Она промолчала, но в ее глазах я заметил искорку страсти.
— Senor знает испанский? – вышла она из замешательства.
— Pochito (немножко – исп.), senora.
— Bueno (хорошо – исп.).
— Вам идет эта прическа.
— Вы так думаете, — сказала она, и совсем по-ребячески, закинув руку за спину, достала белую бейсболку. Затем надела на голову и встала в позу модели. – А вот так, нравится?
— Очень… – хотел еще что-то сказать, но ее позвал хозяин и она скрылась внутри ресторана.
Неделя выдалась достаточно напряженной. Я поглощенно работал и не заметил, как наступила следующая суббота. Решил вновь побывать на побережье, но неожиданно планы изменились: из Фрезно позвонила дочь и сообщила, что приезжает навестить меня. Прошла еще одна неделя, а за ней и другая… пролетел месяц, и каждый раз что-то мешало поездке. Казалось, та мимолетная встреча с Паломой остнется приятным воспоминанием. Однако, ее образ неотступно преследовал. И вот, спустя месяц, я вновь оказался в той таверне. И, как в прошлый раз, меня обслуживала Палома.
— Вы меня помните? – спросил я и широко улыбнулся.
— Помню, — неожиданно безучастно произнесла она и добавила, — будете пиво?
— Буду… Но не только пиво.
Она вопросительно посмотрела своими волшебными глазами.
— Хотелось бы отведать чуть чуть вашей улыбки.
Она едва улыбнулась и опасливо оглянулась.
— Вас что-то тревожит?
— Понимаете, — быстро заговорила она, — хозяин не любит, когда я разговариваю с клиентами.
— Он у вас такой строгий?
— Он не такой уж и плохой человек, но…
— Я вас понял, можете не продолжать. Что вы делаете после работы? – перешел я с места в карьер, — могу я вас пригласить куда-нибудь?

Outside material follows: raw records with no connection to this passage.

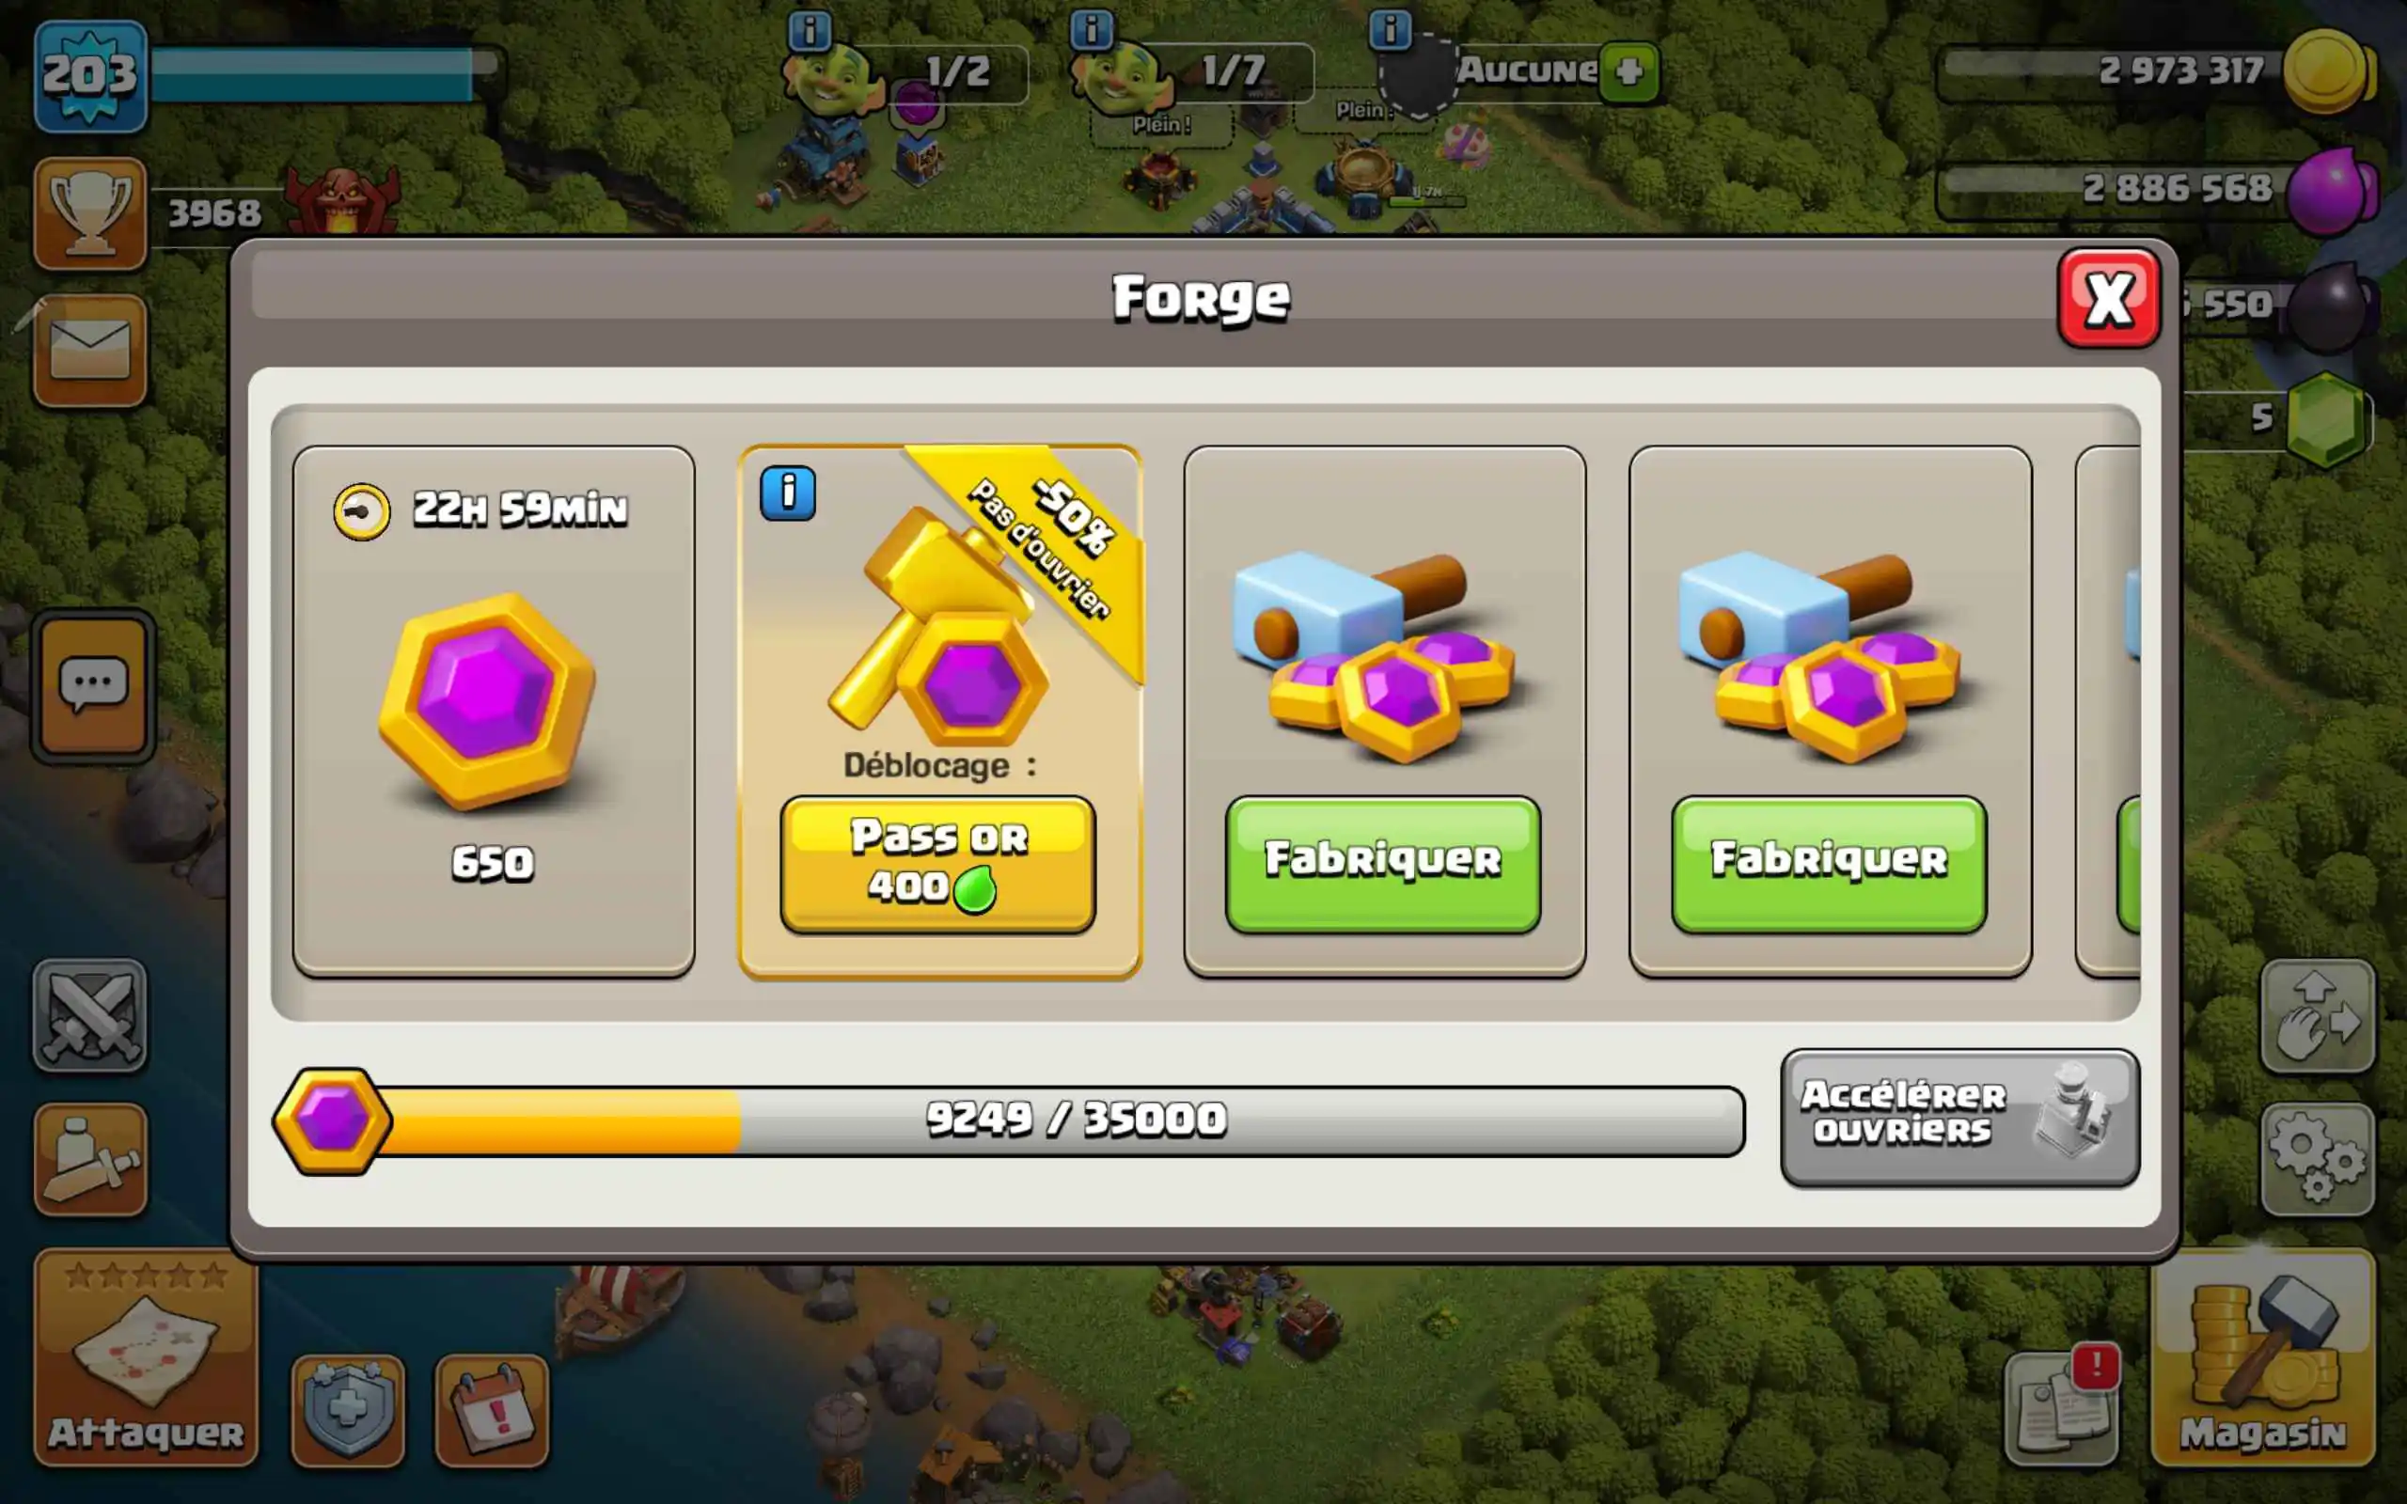Select the 22h 59min gem slot

[x=493, y=711]
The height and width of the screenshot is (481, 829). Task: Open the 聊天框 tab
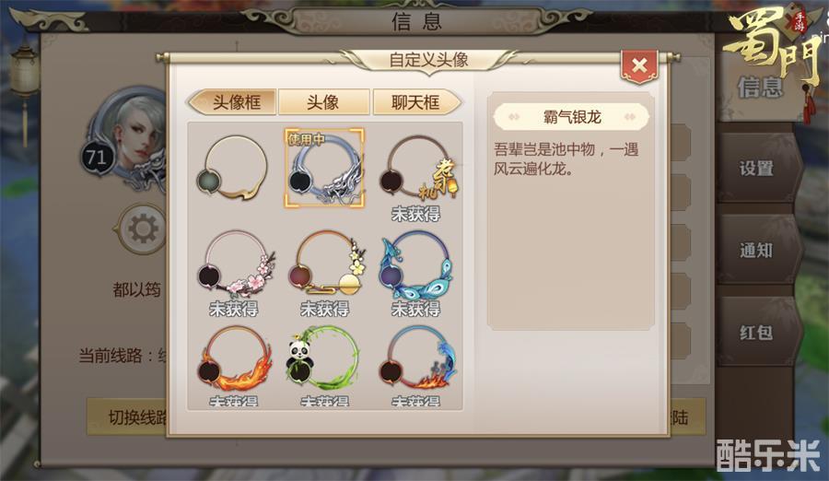416,102
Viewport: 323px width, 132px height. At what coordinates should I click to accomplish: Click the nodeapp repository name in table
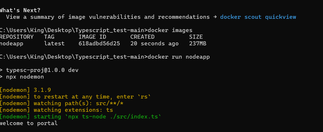pyautogui.click(x=12, y=44)
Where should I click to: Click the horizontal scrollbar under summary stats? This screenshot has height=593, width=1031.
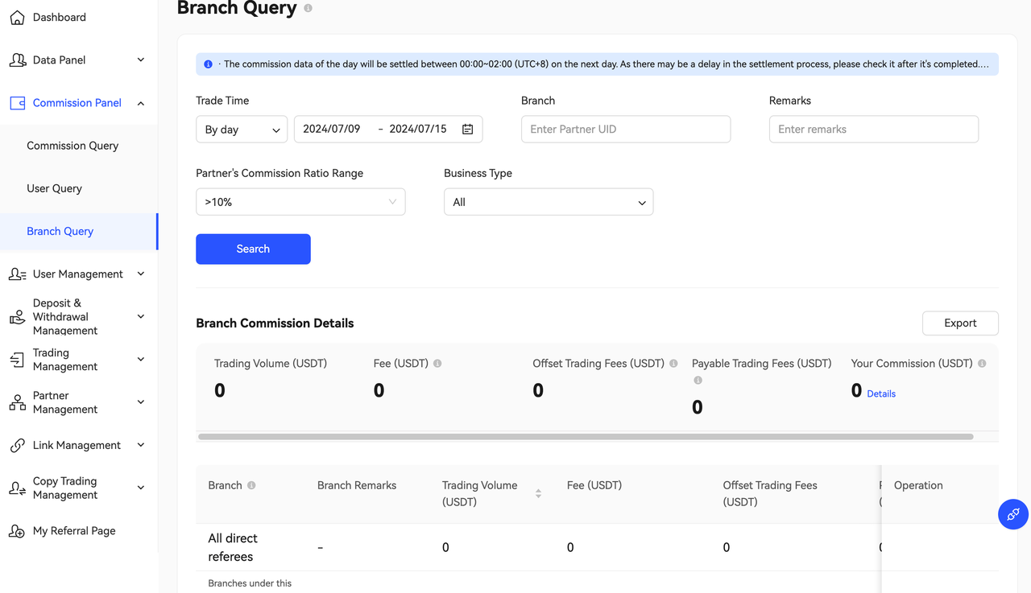coord(586,437)
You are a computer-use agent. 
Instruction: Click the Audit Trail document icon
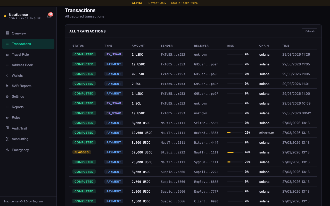click(7, 128)
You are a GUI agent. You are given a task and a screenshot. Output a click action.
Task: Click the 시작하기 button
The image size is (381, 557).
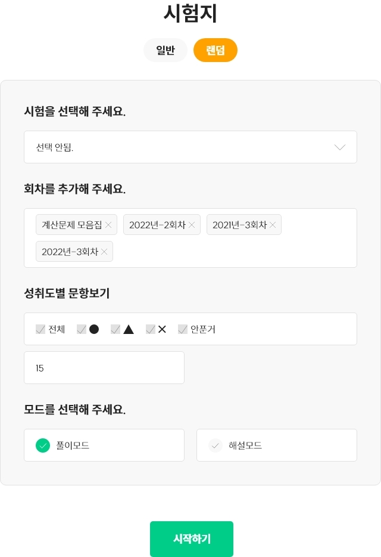pyautogui.click(x=192, y=539)
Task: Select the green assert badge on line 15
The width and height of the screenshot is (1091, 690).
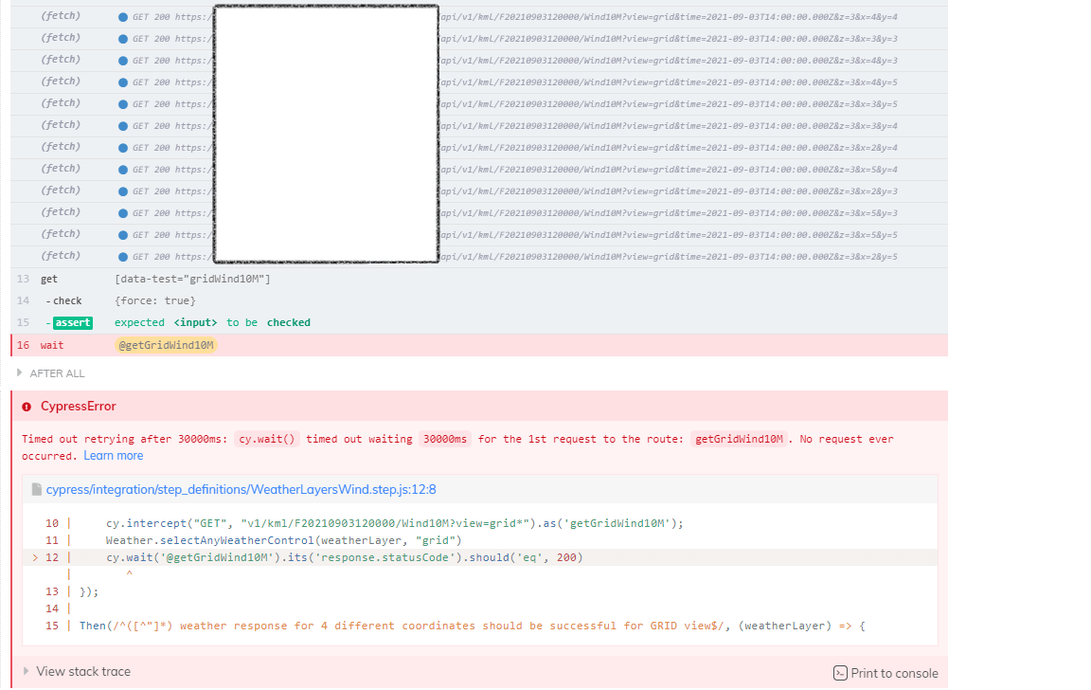Action: coord(72,322)
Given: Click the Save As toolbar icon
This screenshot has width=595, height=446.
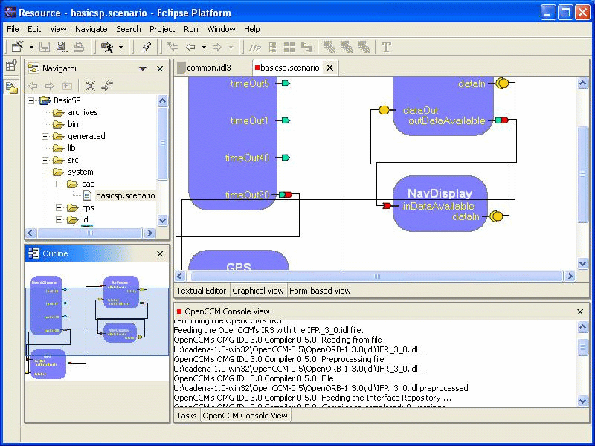Looking at the screenshot, I should pyautogui.click(x=61, y=46).
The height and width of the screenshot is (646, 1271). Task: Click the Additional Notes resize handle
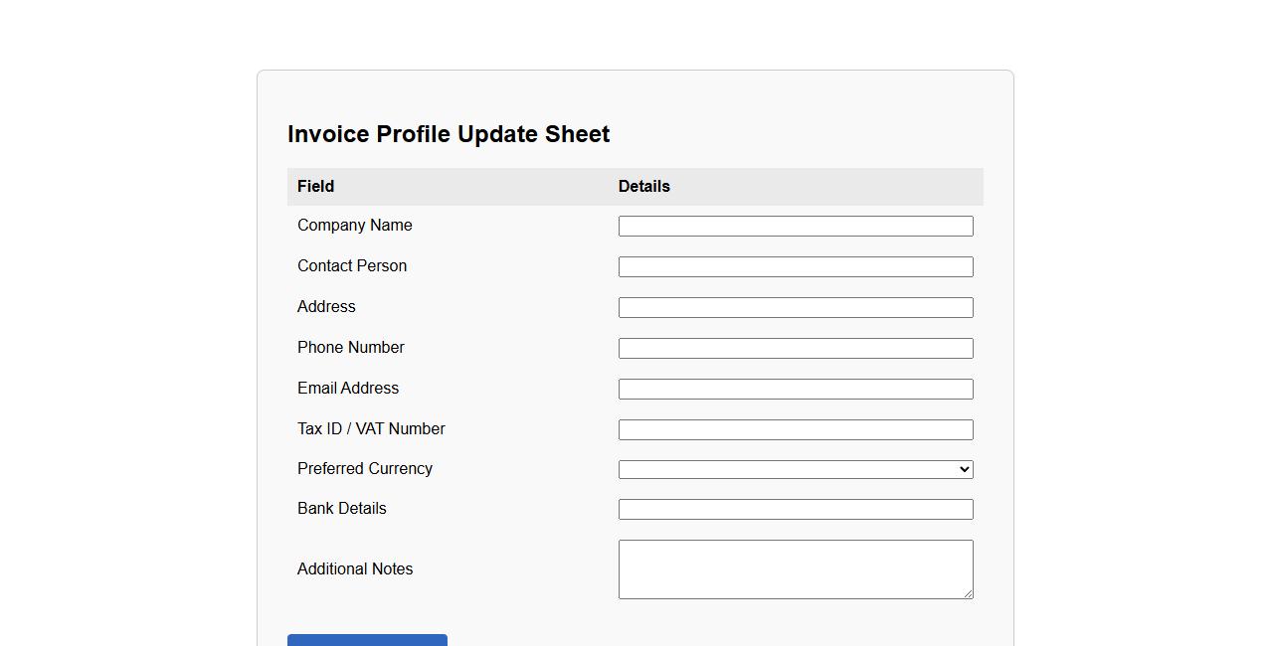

В ее глазах промелькнула знакомая мне искорка страсти. Однако, она ничего не сказала и ушла внутрь ресторана. Я посмотрел ей в след и задумался.
— В прошлый раз на вас была коричневая кожанная куртка, — сказала она и поставила передо мною бокал пива с чипсами.
— Вы наблюдательны, — улыбнулся я, — где же ваша бейсболка? Она вам очень идет.
Она ничего не сказала и неуловимым жестом указала на поднос, где вместе с выписанным чеком лежала записка с адресом. Я незаметно кивнул и вновь улыбнулся.
До вечера времени было достаточно, и я решил пройтись по городу. Ярко светило солнце, океан был спокоен, прохожие улыбались, да и вообще, подумал я, как здорово, что я здесь – вдалеке от городской суеты, приевшихся небоскребов, нескончаемого потока машин, шума, гама… И как хорошо, что я встретил Палому, и, может быть, сегодня вечером она будет моей. Мы пойдем с ней в ресторан, пройдемся по набережной, потом… потом произойдет то, что обычно в таких случаях происходит…
Вышел к набережной. Здесь был вернисаж. Практически вся зеленая полоса уставлена картинами, керамическими изделиями, гобеленами, маленькими скульптурными фигурками. Оглядев беглым взглядом выставленные работы, собрался было спуститься к воде, как внимание привлекает женский портрет. Подхожу ближе и внимательно присматриваюсь к нему. На холсте изображена женщина с очень знакомыми глазами или, скорее, с очень знакомым выражением нескончаемой тоски. Неужели Анна, думаю я. Но этого не может быть! Дабы окончательно рассеять сомнения, обращаюсь к художнику.
— Моя жена, — говорит он и, чуть поразмыслив, добавляет, — бывшая.
Еще раз присматриваюсь к портрету. Даже форма глаз та же, подмечаю я.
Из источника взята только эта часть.